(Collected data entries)
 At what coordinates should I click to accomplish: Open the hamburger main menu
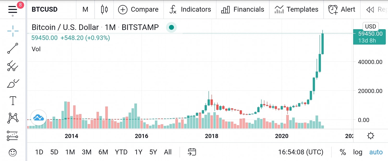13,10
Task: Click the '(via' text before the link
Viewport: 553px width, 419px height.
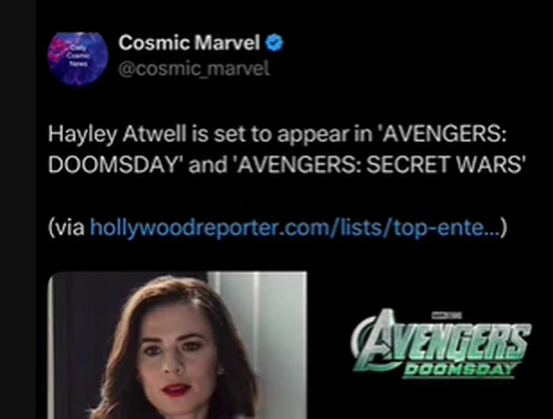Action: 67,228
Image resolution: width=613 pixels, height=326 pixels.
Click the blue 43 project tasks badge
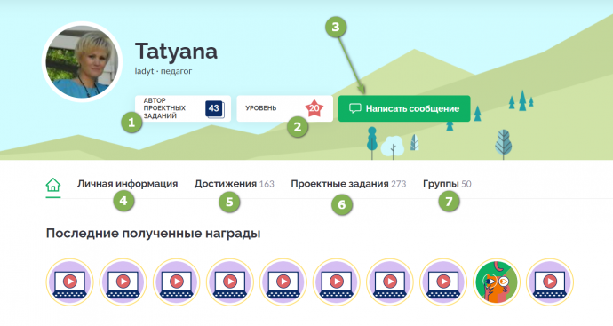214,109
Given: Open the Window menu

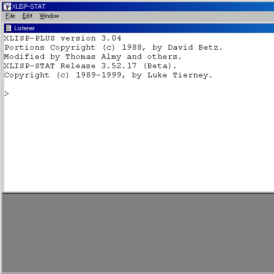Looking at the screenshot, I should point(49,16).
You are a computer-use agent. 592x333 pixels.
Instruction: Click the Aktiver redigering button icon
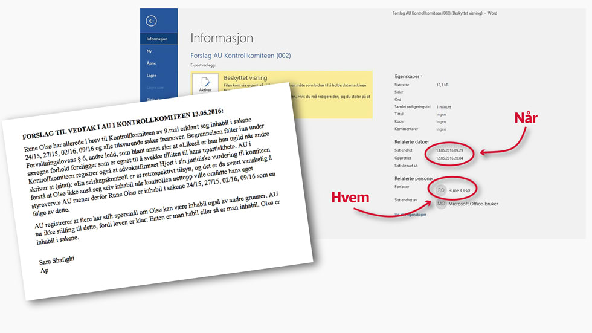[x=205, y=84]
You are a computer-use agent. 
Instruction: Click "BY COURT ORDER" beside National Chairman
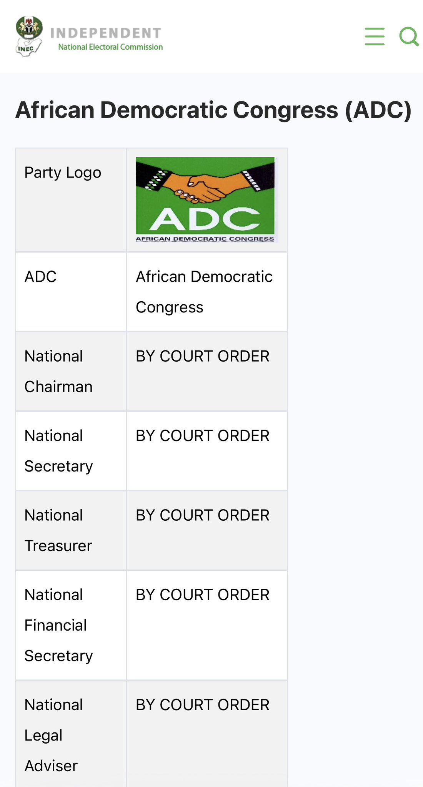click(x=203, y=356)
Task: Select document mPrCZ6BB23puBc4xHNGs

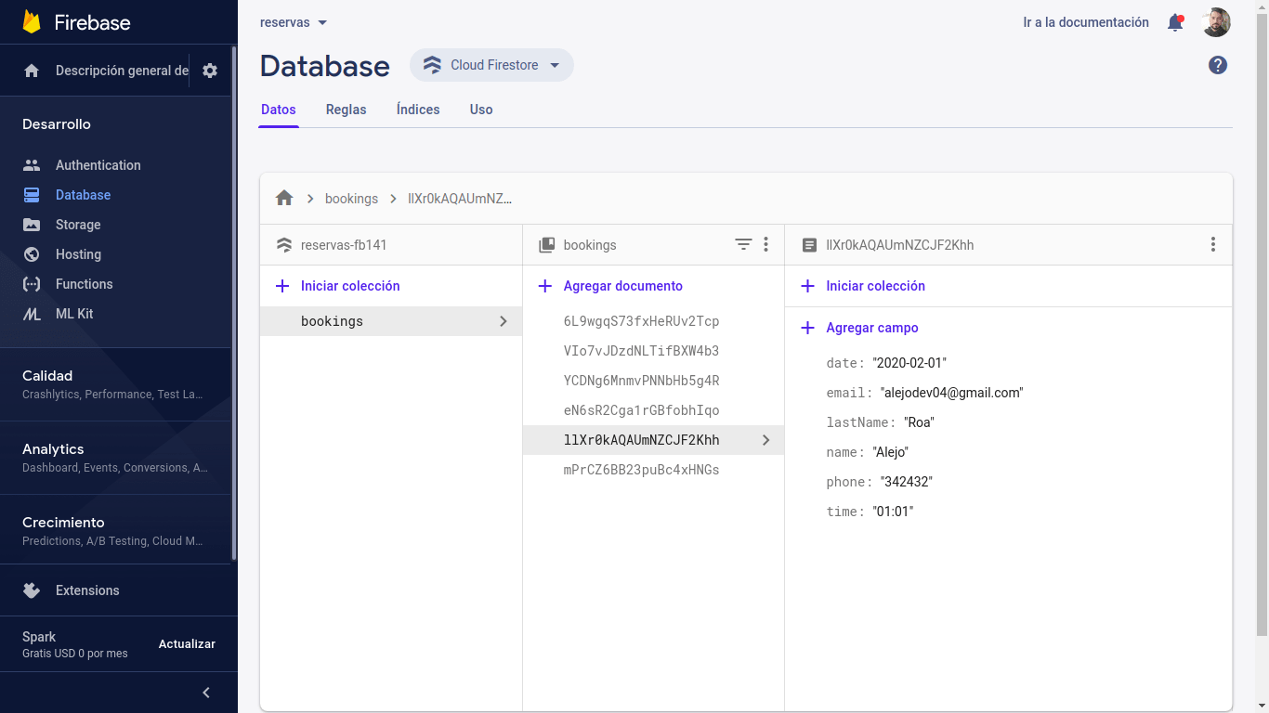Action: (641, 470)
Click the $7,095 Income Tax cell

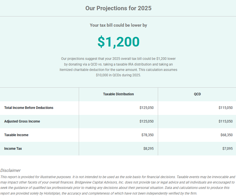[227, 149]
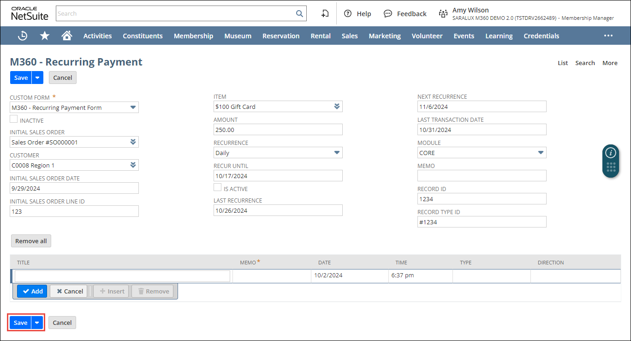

Problem statement: The expected output is the exact run of lines from the one containing "Image resolution: width=613" through the final line of the data above, both ends included, with no pictures.

Response area:
Image resolution: width=613 pixels, height=326 pixels.
Click the blue 43 project tasks badge
214,109
Given: Open the Window menu

Looking at the screenshot, I should point(49,16).
You are a computer-use agent. 592x333 pixels.
Instruction: Click the Aktiver redigering button icon
[x=205, y=84]
You are a computer-use agent. 
Instruction: Click "BY COURT ORDER" beside National Chairman
click(x=203, y=356)
Task: Select document mPrCZ6BB23puBc4xHNGs

Action: (641, 470)
Click the $7,095 Income Tax cell

[227, 149]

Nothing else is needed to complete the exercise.